→ **Görev listesi**
[A] Okunacak metindeki "Hesap etmeden, haritaya bakmadan gidelim." cümlesini İngilizceye çevirin.
[B] Okunacak metne göre şu soruları yanıtlayın:
(i) Yazının tarihi nedir?
(ii) Yazının başlığı nedir?
(iii) Anna gitmek istemezse ne kadar oturmaktan söz ediliyor?
··· Okunacak metin ···
Translate

23 Nisan 2014 Çarşamba

İnsaf Et Anna!



"Biz her şeye, esirgeyen ve bağışlayan, çokça esirgeyen ve çokça bağışlayan, hep esirgeyen ve hep bağışlayan Rabbin adıyla başlayan adamlarız Anna…

İşte böyle yaşıyoruz ve yaşamak da sana dair uzayıp giden bir özleme dönüşüyor.

İnsaf et Anna!
Gidelim buradan.
Senin masumiyetini, bilgelik zamanlarından kalma sırları, dünyanın bütün sabahlarını yanımıza alıp da gidelim.
Hesap etmeden, haritaya bakmadan gidelim.
Ölelim diyecektim az kalsın. Ölmeyelim. Hiç ölmeyelim Anna..
Gitmek istemezsen bir şiir miktarı kadar otursak diyorum.
··· Verilen malzeme ···
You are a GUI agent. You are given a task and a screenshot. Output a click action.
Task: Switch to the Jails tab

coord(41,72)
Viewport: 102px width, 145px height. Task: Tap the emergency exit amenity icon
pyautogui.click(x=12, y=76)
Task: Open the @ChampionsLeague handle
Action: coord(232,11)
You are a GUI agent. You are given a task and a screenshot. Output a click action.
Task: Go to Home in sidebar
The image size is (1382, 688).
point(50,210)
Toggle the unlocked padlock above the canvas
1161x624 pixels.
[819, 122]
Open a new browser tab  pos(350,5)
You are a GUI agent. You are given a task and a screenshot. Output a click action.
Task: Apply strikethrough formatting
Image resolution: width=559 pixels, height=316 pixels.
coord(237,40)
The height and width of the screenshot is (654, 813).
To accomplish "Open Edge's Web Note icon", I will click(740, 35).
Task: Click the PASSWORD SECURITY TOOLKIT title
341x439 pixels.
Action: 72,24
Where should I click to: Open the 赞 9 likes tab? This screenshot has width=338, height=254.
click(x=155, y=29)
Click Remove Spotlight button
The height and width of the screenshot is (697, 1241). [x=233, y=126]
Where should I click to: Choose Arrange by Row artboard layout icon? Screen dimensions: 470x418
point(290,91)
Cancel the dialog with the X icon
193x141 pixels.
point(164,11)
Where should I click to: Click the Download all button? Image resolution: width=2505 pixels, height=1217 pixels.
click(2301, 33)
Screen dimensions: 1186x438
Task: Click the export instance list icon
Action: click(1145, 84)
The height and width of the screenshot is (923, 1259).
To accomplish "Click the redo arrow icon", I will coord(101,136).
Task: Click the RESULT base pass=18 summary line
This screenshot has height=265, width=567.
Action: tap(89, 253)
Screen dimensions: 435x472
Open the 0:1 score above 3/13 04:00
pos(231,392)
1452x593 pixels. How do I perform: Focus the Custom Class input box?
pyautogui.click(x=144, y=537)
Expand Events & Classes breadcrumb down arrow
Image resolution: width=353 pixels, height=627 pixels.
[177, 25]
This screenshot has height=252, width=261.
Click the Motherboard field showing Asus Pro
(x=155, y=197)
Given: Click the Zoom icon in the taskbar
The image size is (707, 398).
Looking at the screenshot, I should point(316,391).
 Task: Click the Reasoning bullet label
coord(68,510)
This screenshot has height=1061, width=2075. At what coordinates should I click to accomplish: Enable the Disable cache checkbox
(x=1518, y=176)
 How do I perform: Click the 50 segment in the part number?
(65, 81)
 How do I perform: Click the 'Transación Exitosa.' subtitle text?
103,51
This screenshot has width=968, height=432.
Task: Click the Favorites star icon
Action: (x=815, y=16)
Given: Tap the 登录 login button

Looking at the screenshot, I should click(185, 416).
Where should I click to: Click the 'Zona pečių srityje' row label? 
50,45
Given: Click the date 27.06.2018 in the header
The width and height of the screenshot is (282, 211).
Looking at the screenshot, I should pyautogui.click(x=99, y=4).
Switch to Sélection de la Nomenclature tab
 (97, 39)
···
→ **Görev yanıtları**
[A] Let's go without calculating, without looking at a map.

[B]
(i) 23 Nisan 2014 Çarşamba.
(ii) İnsaf Et Anna!
(iii) Bir şiir miktarı kadar.